Comment déclarer un survol professionnel de personnes ?
Via le portail AlphaTango de la DGAC. Vous devez déposer un scénario standard (STS-01) ou une déclaration de catégorie spécifique.
Existe-t-il des dérogations pour les médias ?
Oui, les journalistes peuvent obtenir une dérogation temporaire pour survoler des rassemblements, sous conditions strictes (plan de vol, assurance, formation).
Que faire en cas de contrôle par la DGAC ?
Présentez votre attestation de télépilote, votre assurance, et le consentement des personnes survolées. En cas de doute, contactez un avocat spécialisé.
Notre recommandation
Le survol drone personne en 2026 est strictement encadré pour protéger les droits fondamentaux.
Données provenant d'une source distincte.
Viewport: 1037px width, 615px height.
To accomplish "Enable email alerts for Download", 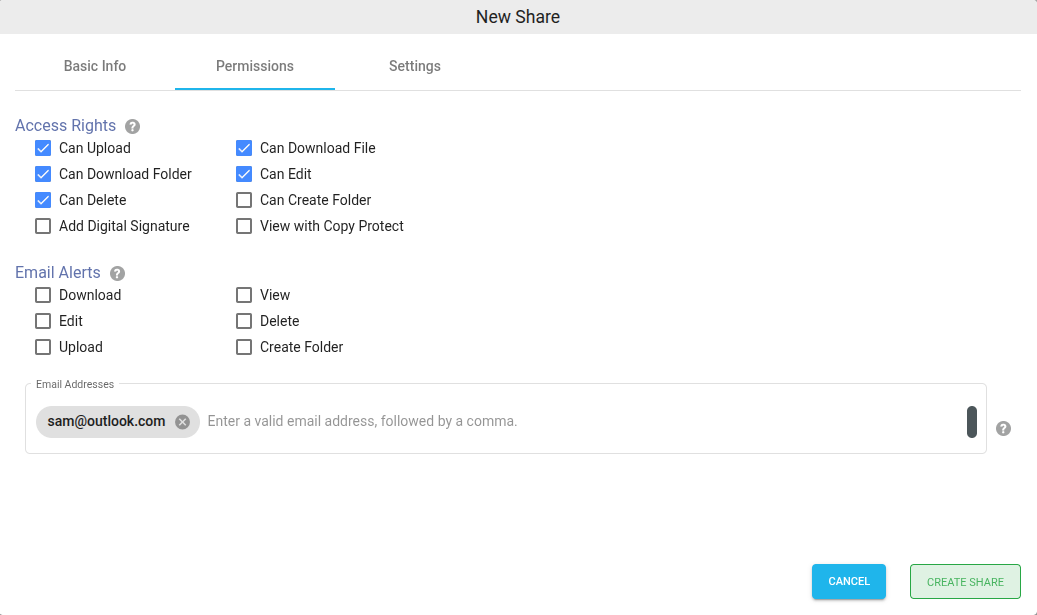I will tap(43, 294).
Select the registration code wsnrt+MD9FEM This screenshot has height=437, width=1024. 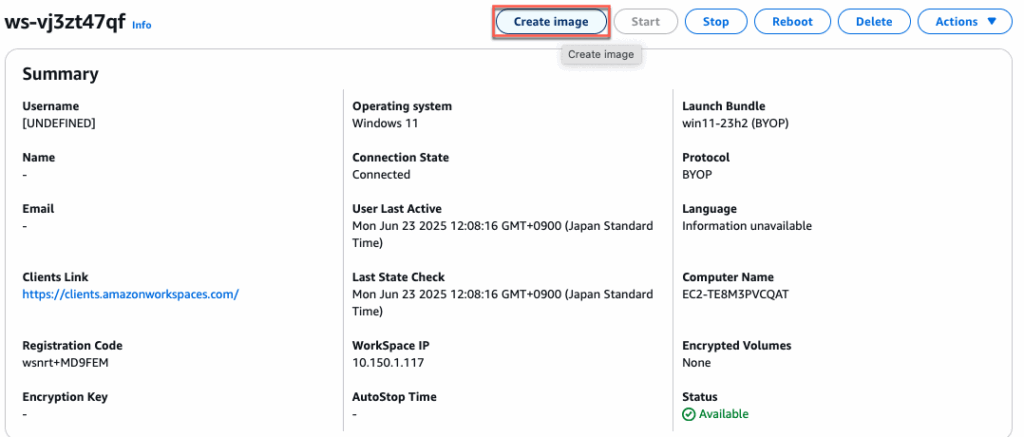coord(64,362)
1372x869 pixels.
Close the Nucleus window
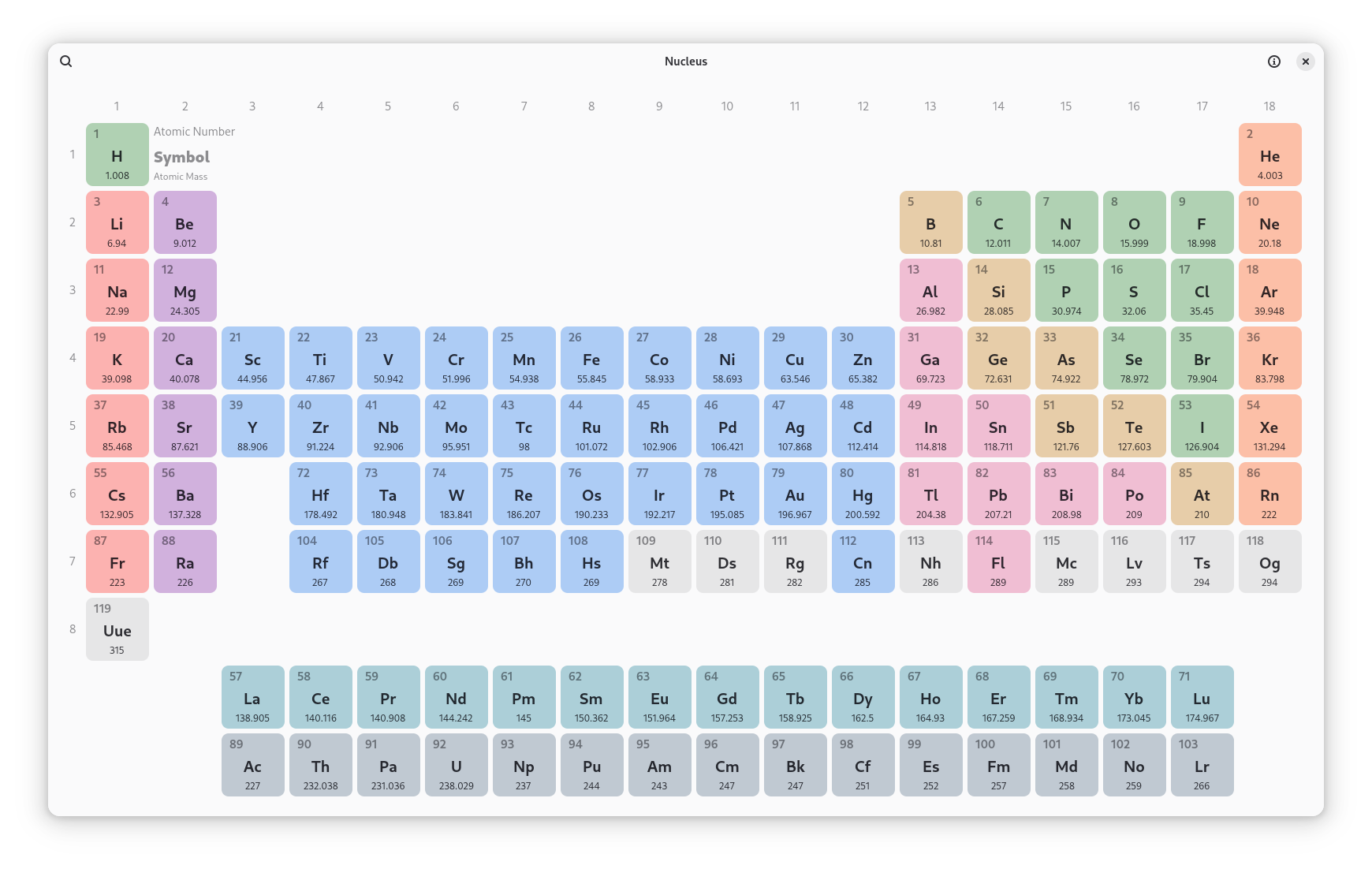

Pour voler en toute légalité, respectez les distances, obtenez les consentements nécessaires, et vérifiez votre catégorie d’exploitation. N’oubliez pas que même un drone de loisir peut entraîner des sanctions lourdes.
Pour une analyse personnalisée de votre projet de vol, consultez OfficielDrone.fr : vous y trouverez des guides, des modèles de documents, et un annuaire d’avocats spécialisés en droit des drones.
Sources et références
- Règlement d’exécution (UE) 2019/947 de la Commission (texte consolidé 2026).
- Loi n° 2025-789 du 24 juillet 2025 relative à la protection des personnes par drone (JORF n°0170).
- Arrêté du 17 décembre 2025 relatif à l’utilisation de l’espace aérien par les aéronefs sans équipage (NOR : TREA2527890A).
- Code des transports : articles L. 6214-1 à L. 6214-8.
- Code pénal : articles 226-1 à 226-8.
- Jurisprudence : Tribunal correctionnel de Paris, 12 février 2026 (n° RG 25/01234) ; Cour d’appel de Lyon, 8 mars 2026 (n° RG 25/04567).
- Site officiel de la DGAC : ecologie.gouv.fr/drones.
- Guide pratique « Survol drone personne 2026 » – OfficielDrone.fr.